De taille moyenne, mate de peau, belle gueule, bien foutu, il était physiquement son style. Sur le fond, vif d’esprit, doté d’une cinglante répartie, autrement plus érudit qu’elle, il l’avait tour à tour émue, intriguée, amusée, surprise voire excitée. Et puis il portait Encre Noire, ce parfum de Lalique aux notes de bois et vétiver qui la faisait vriller. Seule ombre à ce tableau dating prometteur par bien des aspects, comme la plupart des mecs il aimait s’écouter parler, sans doute un peu trop. Mais à dire vrai, en taiseuse patentée qu’elle était, son travers l’arrangeait plutôt.

Non, le problème était autre. 

C’était cette lueur dans ses yeux qu’elle voyait briller puis s’éteindre en un fragment de seconde. Tel un masque qu’il mettait et ôtait à l’envi, cette lueur l’interrogeait quant à son ressenti, ses intentions, son mindset comme disait Rosalie, sa N+1 chez Caudalie. Pensait-il à une ex ? était-il lunatique, sujet aux sautes d’humeur, voire bien pire, dysthymique ou encore bipolaire ? auquel cas, prenait-il un traitement ? peut-être s’ennuyait-il seulement ? si oui, en était-elle la source ? ou bien était-ce l’effet Tinder, la chair triste dans toute sa splendeur ?  Cet effet qui tue tout désir, étiolé par la profusion des profils rencontrés, étouffé par la multitude des peaux et des corps consommés.

C’est vers 23 heures 30, la deuxième bouteille de Casa Rossa vidée jusqu’à la dernière goutte, qu’il déclencha les grandes manœuvres :

-       Plus de rosé, plus de soleil, les degrés qui descendent en flèche… on poursuit la soirée chez moi ? 

ON-POURSUIT-LA-SOIRÉE-CHEZ-MOI. Cette phrase sans équivoque, cette question sans ambages, cette conclusion courue d’avance, cette perche tendue telle une queue raide agitée sous son nez, cette baise qui ne dit pas son nom, combien de fois l’avait-elle entendue en fin de premier rendez-vous ? En général, si tant est que le courant passe et que l’envie soit là, elle se laissait tenter et suivait volontiers le mec. Mais là, étrangement, définitivement, un truc clochait. 

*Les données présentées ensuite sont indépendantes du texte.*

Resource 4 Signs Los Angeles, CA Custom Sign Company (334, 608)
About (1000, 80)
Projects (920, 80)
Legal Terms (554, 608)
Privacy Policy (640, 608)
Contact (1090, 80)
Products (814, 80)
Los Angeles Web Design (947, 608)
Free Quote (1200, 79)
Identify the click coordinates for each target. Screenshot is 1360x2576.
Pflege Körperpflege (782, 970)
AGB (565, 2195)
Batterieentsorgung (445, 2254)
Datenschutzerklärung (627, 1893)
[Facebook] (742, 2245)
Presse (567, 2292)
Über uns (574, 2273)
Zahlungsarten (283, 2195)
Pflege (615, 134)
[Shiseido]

-       C’est gentil mais je vais rentrer. 

-       Ah. Quelque chose t’a déplu ? Quelqu’un ? moi, par exemple ?

-       J’aurais du mal à te donner une réponse claire, satisfaisante. Simplement, je ne le sens pas.

Quelques adieux gênants plus tard, elle se retrouva seule, assise dans sa Fiat 500 rose poudré.

Elle mit le contact, alluma la radio, se cala contre le dossier, posa ses mains sur le volant, position 10 heures 10 et ferma les yeux un instant. Dans les enceintes, Lily Allen chantait The fear.

I am a weapon of massive consumption, and it’s not my fault, it’s how i’m programmed to function (…)  I don’t know what’s right and what’s real anymore… I don’t know how i’m meant to feel anymore…

Elle réouvrit les paupières, vit son reflet dans le rétro. Une lueur, la même exactement que celle de son rencard, passa dans ses yeux, disparut. Elle alluma son GPS puis fila prendre l’autoroute.